What is expected: Write out every one of the lines below word for word, but leave out the pictures.

Screen grounding examples
▽
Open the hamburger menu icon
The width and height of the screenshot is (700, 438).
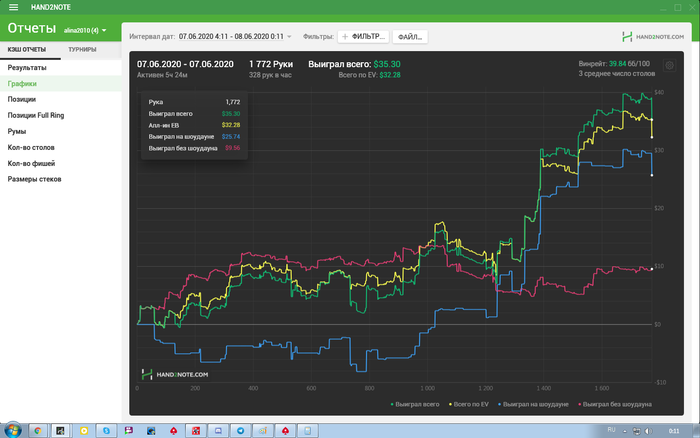pyautogui.click(x=13, y=7)
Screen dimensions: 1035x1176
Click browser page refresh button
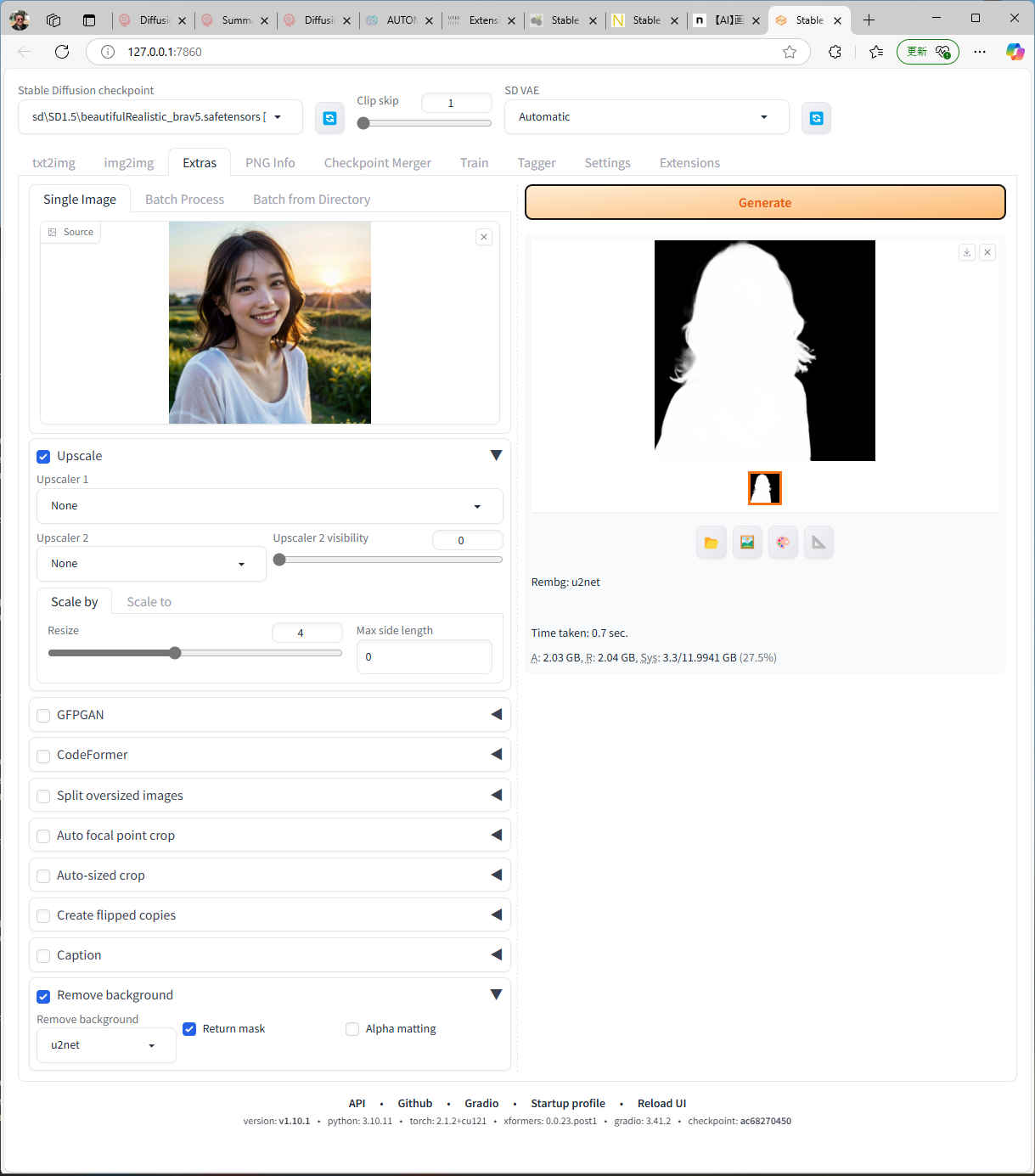point(62,52)
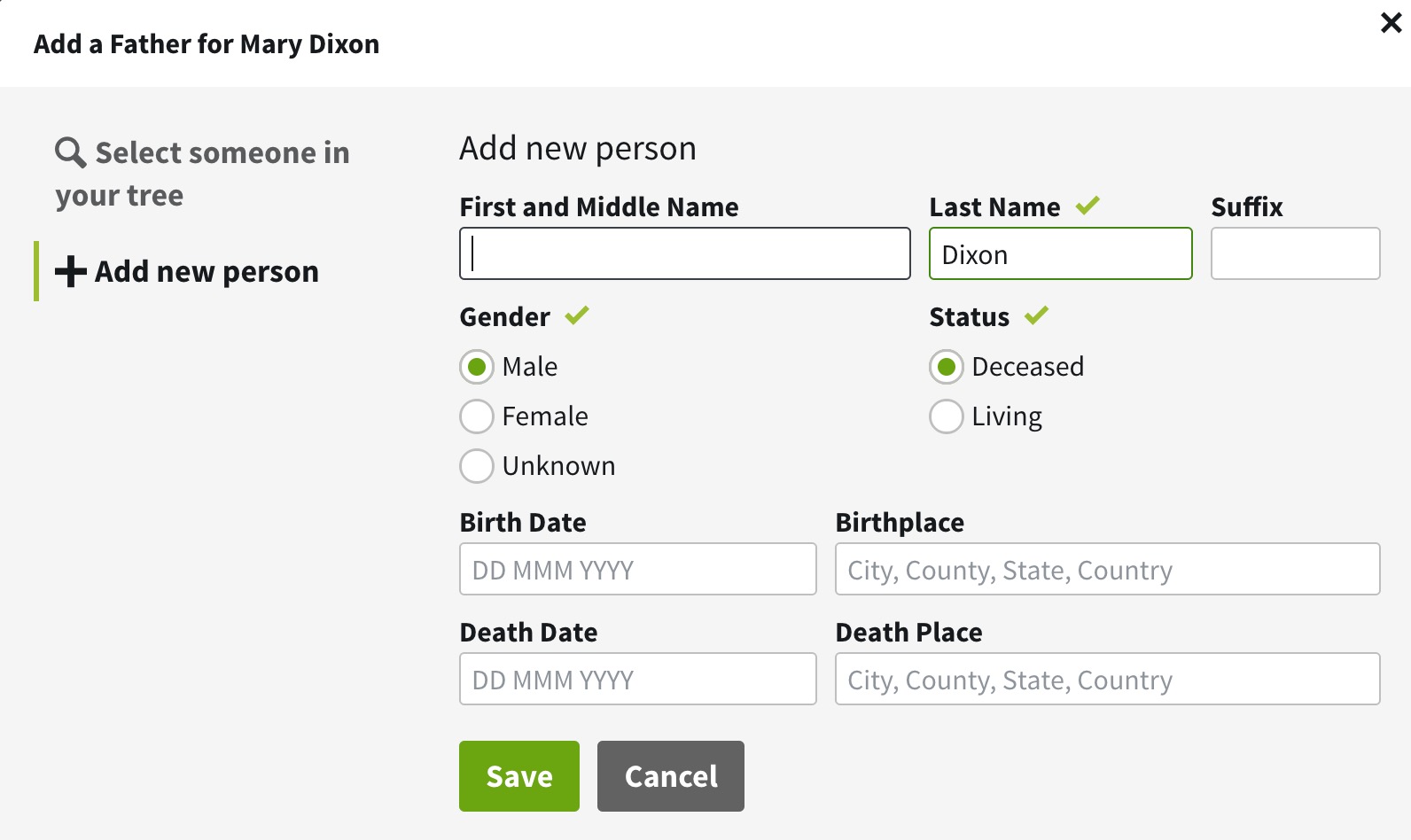This screenshot has width=1411, height=840.
Task: Choose the Female gender option
Action: click(477, 416)
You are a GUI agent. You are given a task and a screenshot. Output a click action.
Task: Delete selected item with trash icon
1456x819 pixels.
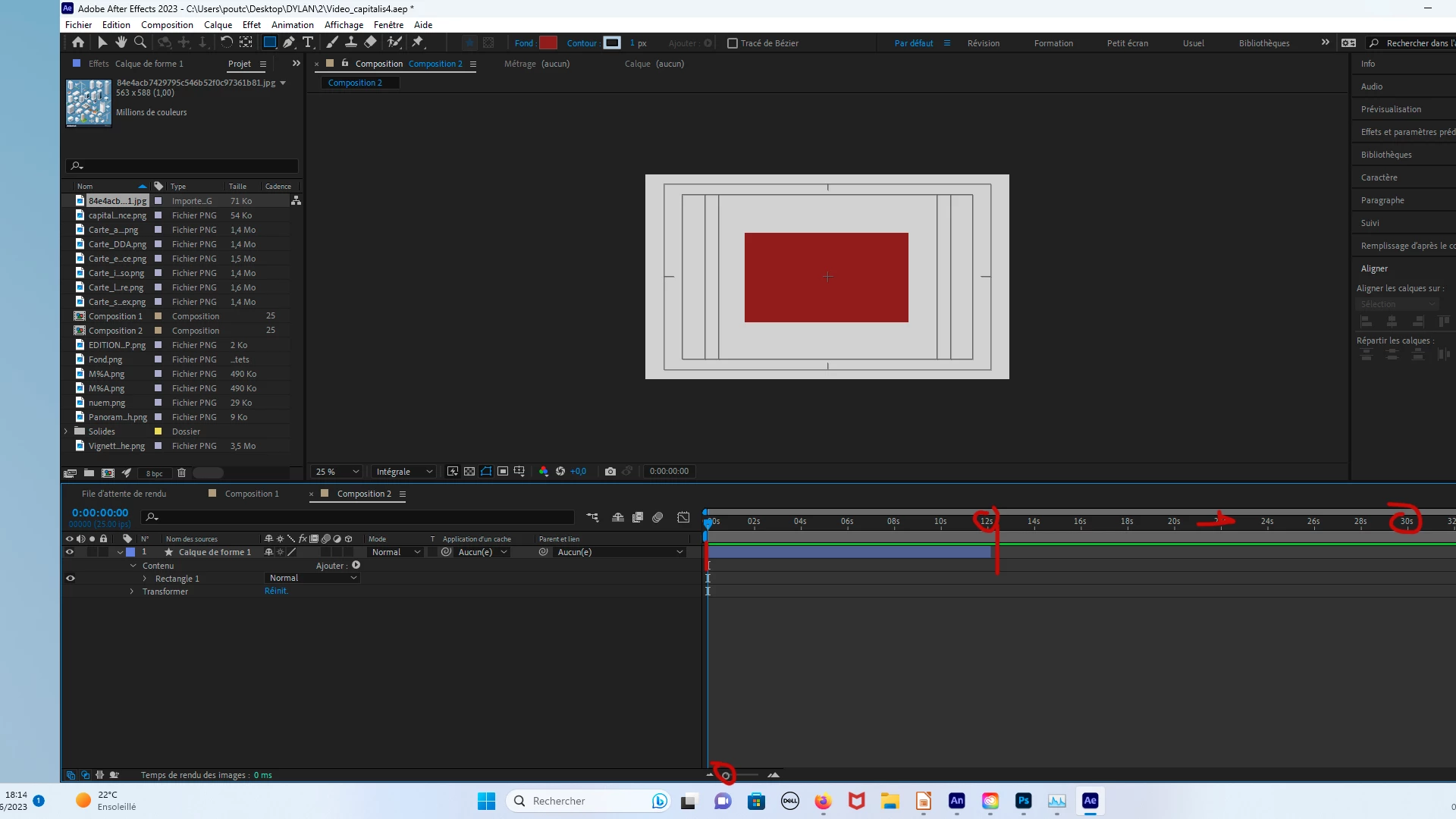pos(181,472)
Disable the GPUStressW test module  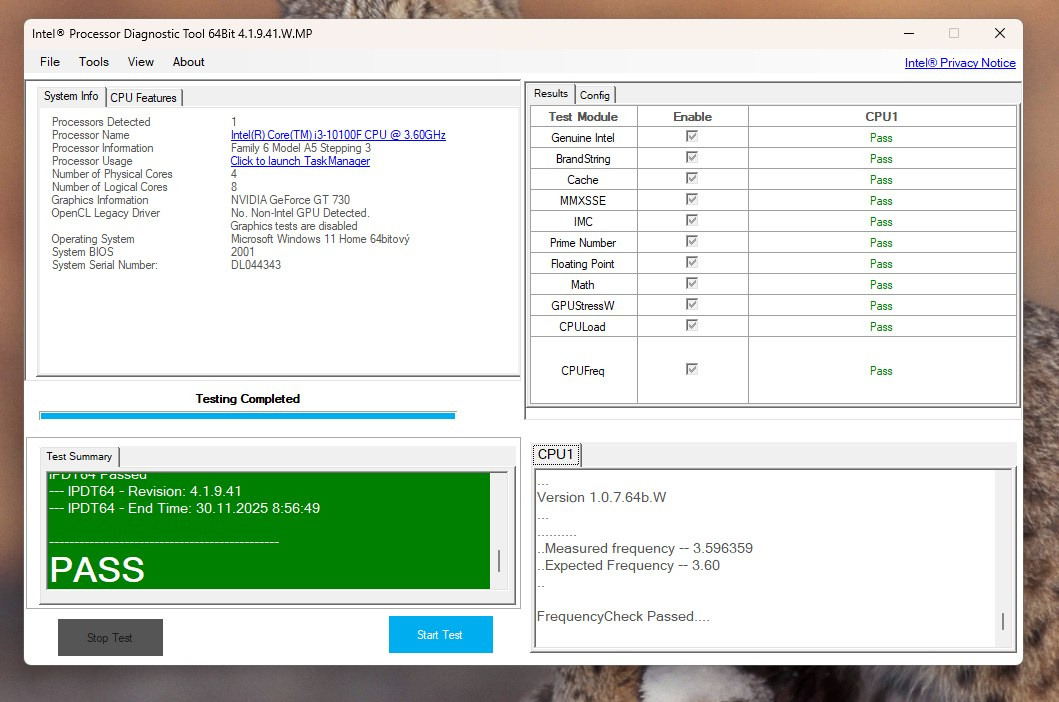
△
Answer to this problem:
Open the hamburger menu icon
The width and height of the screenshot is (700, 438).
pyautogui.click(x=13, y=7)
Screen dimensions: 1035x1176
Click browser page refresh button
point(62,52)
This screenshot has width=1411, height=840.
Task: Choose the Female gender option
Action: click(477, 416)
You are a GUI agent. You are given a task and a screenshot. Output a click action.
Task: Delete selected item with trash icon
1456x819 pixels.
pos(181,472)
Disable the GPUStressW test module  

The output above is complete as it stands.